There is a range of factors which drive the Kondratiev waves. Following Schumpeter, we have focused so far on technological innovations. However, debt cycles are also a key. What are they?

The debt cycles are comprised of alternate leveraging and deleveraging of debt. The former occurs when people incur debt, increasing the debt-to-income ratio, or the debt-to-assets ratio. The latter is the opposite, so it means paying back the debts, which leads to the decrease in the amount of debt relative to wages or assets.

Thanks to leveraging, economic units can increase their spending and magnify profits when the returns from the asset more than offset the costs of borrowing. This is why increasing debt load may temporarily boost economic growth. However, at some point debt servicing costs become too much relative to income. When the debt level reaches a saturation point, the deleveraging begins, and GDP growth slows down.

The best example may be the Great Recession. Prior to the financial crisis, U.S. households had been financing spending more and more by credit, boosting their leverage. Another mortgage? Why not, the house prices have to rise forever, right? We all know how the credit bonanza ended. When the home prices finally fell, while debt interest rates went higher, borrowers weren’t able to cover their debt servicing costs any longer. The households went under water and couldn’t roll over their debts. The economy started to deleverage, as one can see in the chart below. It was a healthy reset, but economic growth slowed down, as households had to tighten their belts.

Chart 1: U.S. household debt relative to GDP (green line, right axis, as %) and U.S. household debt service payments relative to disposable personal income (red line, left axis, as %) from 2005 to 2016/2017 (the yellow rectangle marks the recession).

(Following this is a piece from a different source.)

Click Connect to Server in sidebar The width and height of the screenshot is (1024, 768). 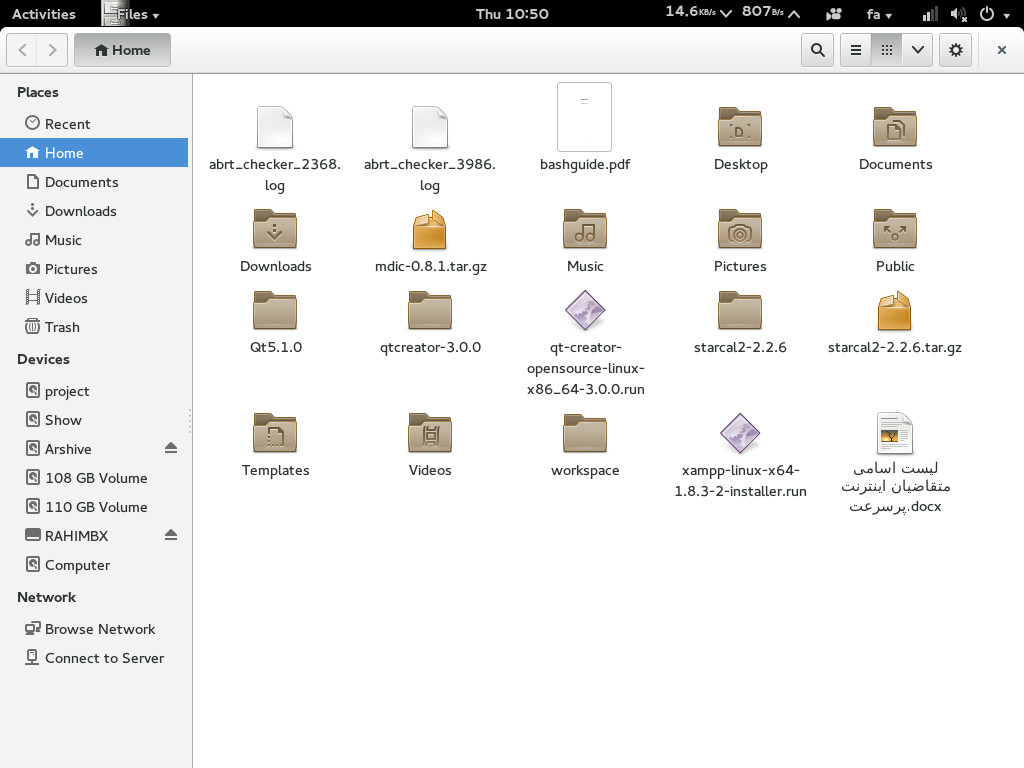[x=104, y=658]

What does it all imply for the gold market? Well, before we answer this question, let’s relate the debt cycles to the Kondratiev waves. In the autumn phase, there is speculative fever, as economic growth is fueled by debt and anticipation of ever-increasing asset prices. We believe that that phase occurred and was ended by the Great Recession. Then, winter came: the stock market crashed and the unemployment rate soared. And – importantly – there was asset price deflation and debt deleveraging (the deflation would have been larger if the central banks didn’t introduce ZIRP and quantitative easing). The interest rates were ultra low, but didn’t boost the credit expansion, as deleveraging dominated. Households didn’t want to take on new debt, since they had to pay back their previous loans.